I get that AngII preferentially binds to the efferent arterial causing greater pressure in the glomerulus and thus increased GFR. Why though would your body want to increase GFR?
If you have low volume triggering renin release, why would you want to increase the amount being filtered? this seems counter-intuitive
Hey nm825,
This is a good concept to tie down because it's a great tie in for multiple pathologies (i.e. diabetes, HTN) along with the reason why patients are given ACE-i. I'm a big sports fan and the kidneys are like Kobe Bryant in my mind. They're tremendously hard working but also selfish to the same extent, which is what the body needs for good health.
I think it helps to think of the kidney as a sponge with an incoming hose, representing the afferent arteriole, feeding into the sponge and a hose draining the kidney, which represents the efferent arteriole.
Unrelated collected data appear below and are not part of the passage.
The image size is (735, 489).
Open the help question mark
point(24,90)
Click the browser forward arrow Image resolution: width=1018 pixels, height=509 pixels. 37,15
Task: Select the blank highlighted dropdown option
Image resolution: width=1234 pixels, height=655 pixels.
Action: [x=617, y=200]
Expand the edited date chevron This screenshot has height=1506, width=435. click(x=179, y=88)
When there is a hypovoemic state and the kidney isn't seeing enough blood, its next step is activation of the RAS. This not only increases perfusion to BOTH kidneys but the angiotensin effect also constricts the efferent arteriole.
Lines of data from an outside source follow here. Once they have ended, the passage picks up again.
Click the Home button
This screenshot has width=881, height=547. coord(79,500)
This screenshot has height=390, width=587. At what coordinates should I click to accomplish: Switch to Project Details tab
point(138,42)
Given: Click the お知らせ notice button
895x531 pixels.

So, imagine that more volume is coming in, or at the very least at an increased pressure than usual (RAS increases bp) but the outcoming hose is narrowed or slightly clamped down. Being that the sponge (kidney) is healthy it will see more blood at an increased rate and be able to filter it well, which is why the GFR increases. However, eventually the sponge begins to be worn out and begins to slough off and wither away since it's been so overworked. This occurs in a more advanced disease state and is represented by a decreased GFR. This is why patients who are either hypertensive or diabetics (often both if they're diabetic) need to be placed on an ACE-i to try and salvage the kidneys for as long as possible and prevent failure. ACE-i mess with the RAS, which eases the constriction/clamp on the efferent arteriole. Thus, easing the brunt of the force on the sponge/kidney.
Also, why's it important that the RAS increases blood flow to both kidneys? Because if there is a clot in the L renal artery, the L Kidney will activate RAS even though the R kidney is perfectly perfused and happy. Over time, the R kidney is worked into the ground and starts to fail.
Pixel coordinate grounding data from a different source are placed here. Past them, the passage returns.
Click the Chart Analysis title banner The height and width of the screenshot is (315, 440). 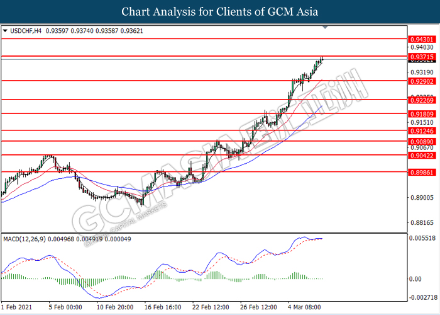220,11
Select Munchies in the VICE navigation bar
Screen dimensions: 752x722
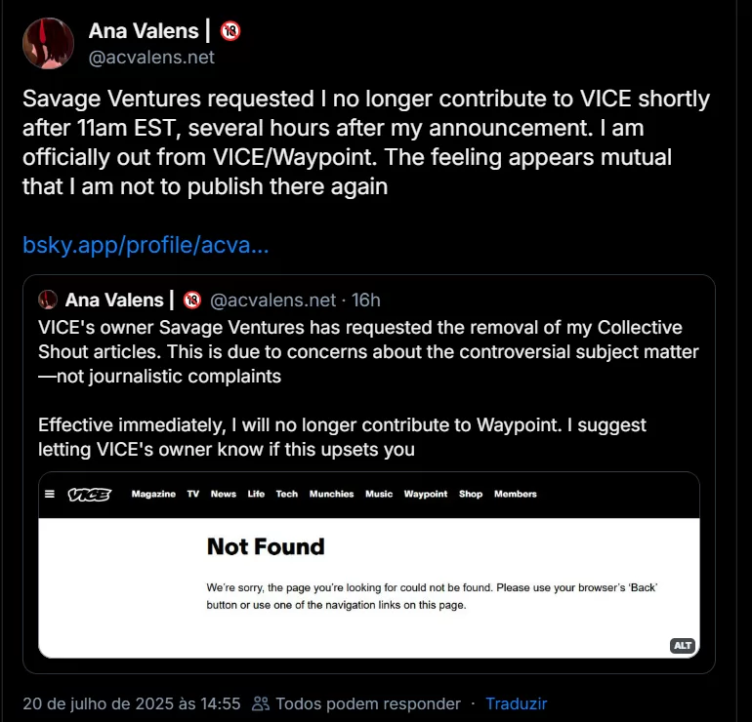pos(331,495)
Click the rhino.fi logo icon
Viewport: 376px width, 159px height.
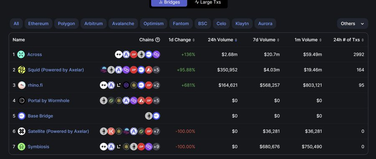(x=22, y=85)
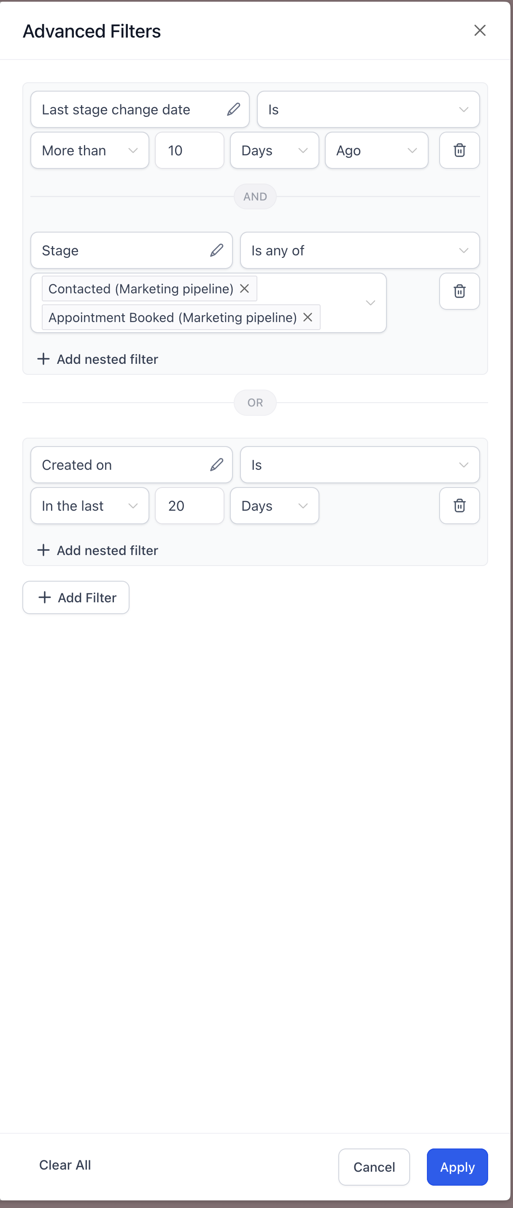This screenshot has height=1208, width=513.
Task: Open the In the last dropdown
Action: tap(90, 506)
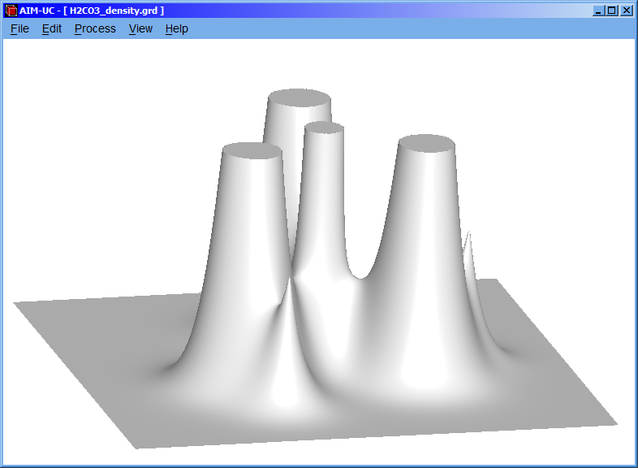
Task: Maximize the AIM-UC window
Action: [x=612, y=11]
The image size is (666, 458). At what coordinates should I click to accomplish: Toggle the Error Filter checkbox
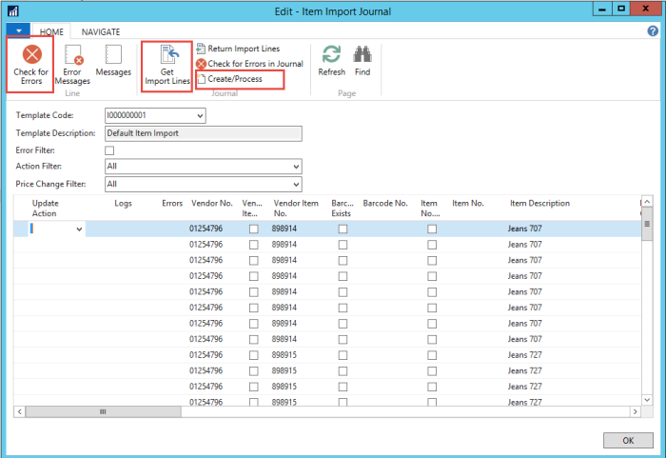(109, 150)
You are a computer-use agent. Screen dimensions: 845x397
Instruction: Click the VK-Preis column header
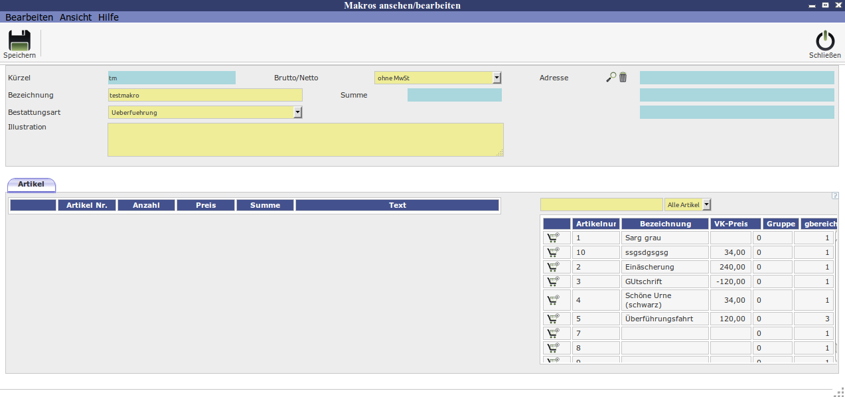pos(735,224)
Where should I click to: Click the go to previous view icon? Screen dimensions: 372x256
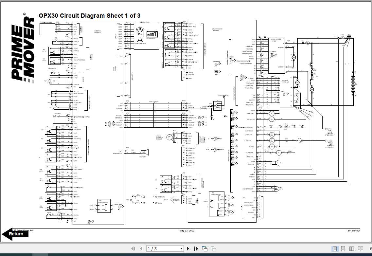[204, 249]
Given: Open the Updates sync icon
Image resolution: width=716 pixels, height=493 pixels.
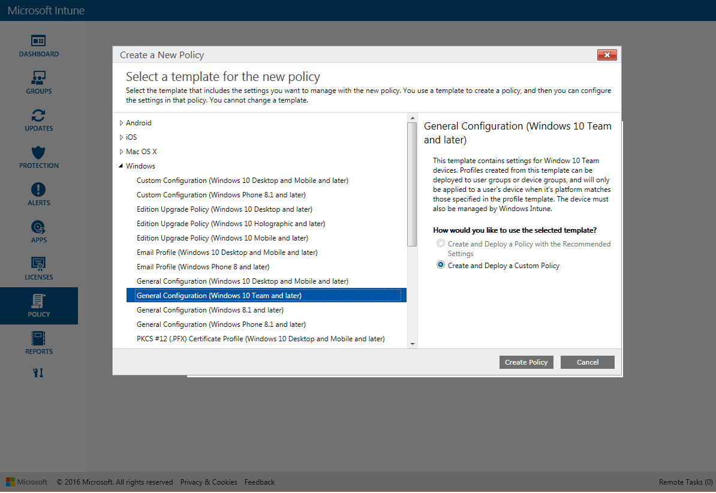Looking at the screenshot, I should [x=38, y=115].
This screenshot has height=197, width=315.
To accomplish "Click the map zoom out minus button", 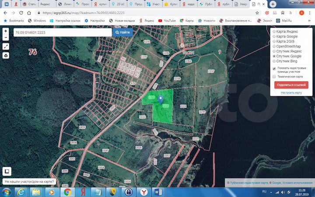I will click(6, 37).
So how are the kidneys like Kobe? Sometimes it wants to work so hard and wants to ensure that it receives ample blood that it'll damage the team and even harm the other kidney--like getting Shaq traded to Miami lol. Kobe probably didn't want to pull the lakers apart but was selfish enough that a byproduct was what had happened. RAS activation will always lead to constriction of the efferent arteriole via angiotensin as a byproduct, which will eventually lead to badness. The kidneys are awesome and Kobe is great (but MJ is GOAT), and I hope this clears it up for you.